Migrants tunisiens à Paris : La chasse aux harragas




Révolution ou pas, il n’y a guère d’avenir en Tunisie, à brève échéance, pour tout le monde. Avec la chute de Ben Ali et la désorganisation des fonctions régaliennes de l’Etat, les contrôles maritimes côtiers se sont amoindris. Une aubaine pour tous ces jeunes harragas de tenter, ou de retenter encore une fois pour les plus malchanceux, le grand voyage en mer vers les côtes européennes.

Depuis janvier, ils traversent la Méditerranée sur des bateaux de fortune, entassés les uns contre les autres pendant de longs jours dans l’espoir d’accoster en passant à travers les mailles du filet tissé par les patrouilles européennes de Frontex. Un milliers d’entre eux sont déjà morts de faim ou de soif après avoir dérivé des jours entiers. Le Guardian s’en fait l’écho et la FTCR demande une commission d’enquête sur les disparus à l’Etat tunisien. Dès le 27 février, Nicolas Sarkozy agite l’épouvantail de « l’immigration massive incontrôlable » et, quinze jours plus tard, Marine Le Pen fait le déplacement à Lampedusa, pour enfoncer le clou, à l’occasion du débarquement de quelques centaines de migrants tunisiens. Le ton est donné : il s’agit d’une invasion !

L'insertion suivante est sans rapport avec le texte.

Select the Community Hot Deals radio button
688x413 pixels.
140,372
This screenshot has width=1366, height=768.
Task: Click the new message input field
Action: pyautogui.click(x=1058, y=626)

Alors que la France a accueilli 130 000 boat peoples fuyant le Vietnam ou le Cambodge dans les années 1970, alors que le nombre d’étrangers est en baisse depuis ces dernières années sur le territoire français, les 15 000 nouveaux arrivants sont stigmatisés telle une horde mettant en danger l’intégrité du pays.

Contrôles et discriminations

L’Italie, bonne joueuse et roublarde, accorde, début avril, 20 000 visas temporaires aux réfugiés après l’opposition catégorique de la Tunisie au refoulement des réfugiés par bateaux militaires. Mais cela n’empêchera pas les expulsions en charter direction de Tunis pour un certain nombre. Forts de leur titre de séjour provisoire, les réfugiés ont donc le droit de se déplacer librement dans l’espace Schengen. Le gouvernement français n’en a cure et multiplie les contrôles frontaliers arbitraires et discriminatoires entre la France et l’Italie (voir les rapports de l’Anafé et du Gisti) en violation des accords de Schengen qui garantissent la libre circulation dans son espace.

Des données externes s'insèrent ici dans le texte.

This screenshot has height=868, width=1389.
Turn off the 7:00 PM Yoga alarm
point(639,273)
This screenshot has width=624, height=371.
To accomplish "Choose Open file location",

Arrivés à Marseille ou à Paris, ces quelques centaines de migrants font l’objet d’incessants contrôles, d’interpellations, de placements en centre de rétention. Réfugiés dans un immeuble vide du XIXe arrondissement de Paris, début mai, ils seront violemment délogés quelques jours plus tard et occuperont ensuite un gymnase du XIe arrondissement. Quelques places d’hébergement provisoire – de nuit – sont accordées à seulement une partie d’entre eux, avec le risque de rompre la solidarité qui les unit.
A l’heure où le ministre de l’Intérieur déclare « qu’on n’a pas besoin de maçons ni de serveurs étrangers dans la restauration », on peut s’attendre à ce que la lutte soit âpre pour que le droit de circulation et d’installation leur soit reconnu. Pourtant, un de ces fameux accords bilatéraux a été signé entre la Tunisie et la France. Il prévoit l’accueil de 9 000 Tunisiens par an sur le territoire. Et l’année passée, le quota n’a pas été atteint...

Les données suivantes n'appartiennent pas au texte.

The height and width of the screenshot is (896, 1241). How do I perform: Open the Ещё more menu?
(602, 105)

 Harraga : mot d’origine arabe qui signifie « qui brûle », très utilisé dans la presse nord-africaine. Ce terme désigne ceux qui brûlent les frontières, leurs papiers et parfois leur vie en prenant la mer depuis l’Afrique du Nord, la Mauritanie, le Sénégal pour rallier Gibraltar, les Iles Canaries, les enclaves Espagnole de Ceuta et Melilla, l’île de Lampedusa ou Malte.